**Short task:**
Copy the records below word for word, leaving out the pictures.

**Task data:**
_ _ _

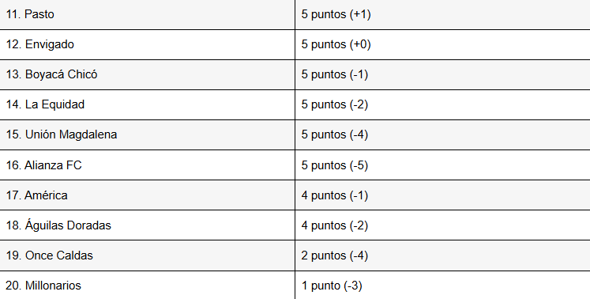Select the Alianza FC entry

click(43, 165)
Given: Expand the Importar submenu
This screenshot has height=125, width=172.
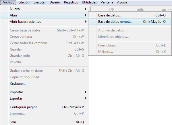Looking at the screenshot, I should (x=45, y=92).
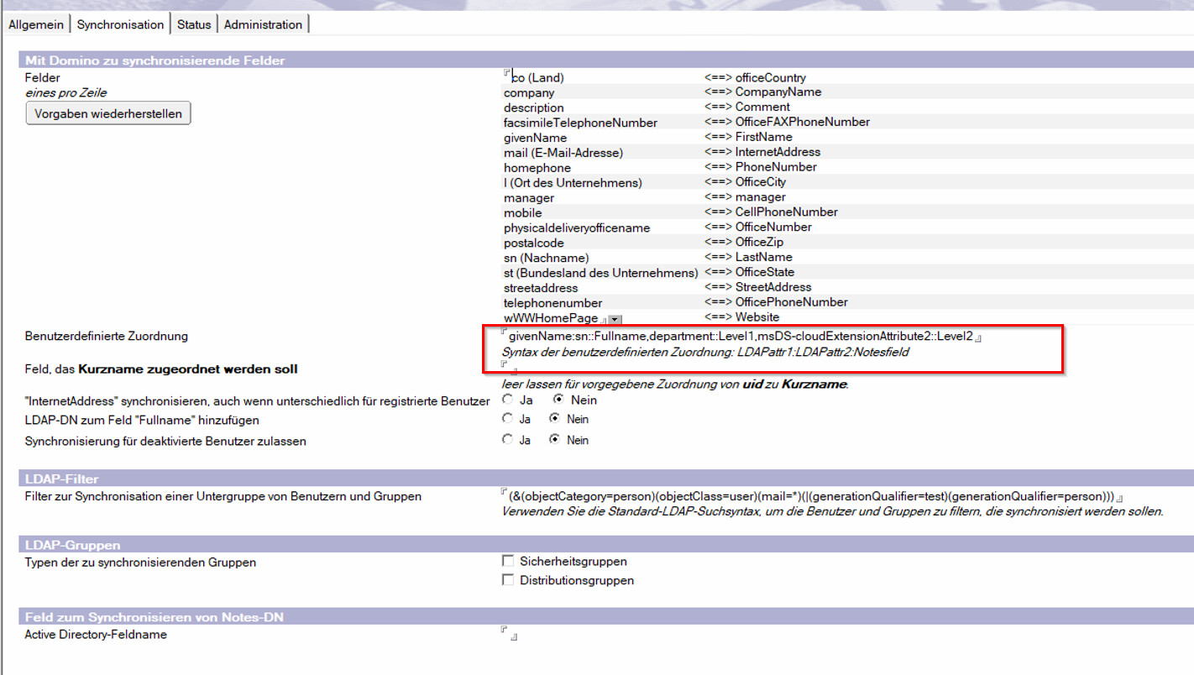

_ _ _

**The response:**
Select the Alianza FC entry

click(43, 165)
Given: Expand the Importar submenu
This screenshot has height=125, width=172.
Looking at the screenshot, I should (x=45, y=92).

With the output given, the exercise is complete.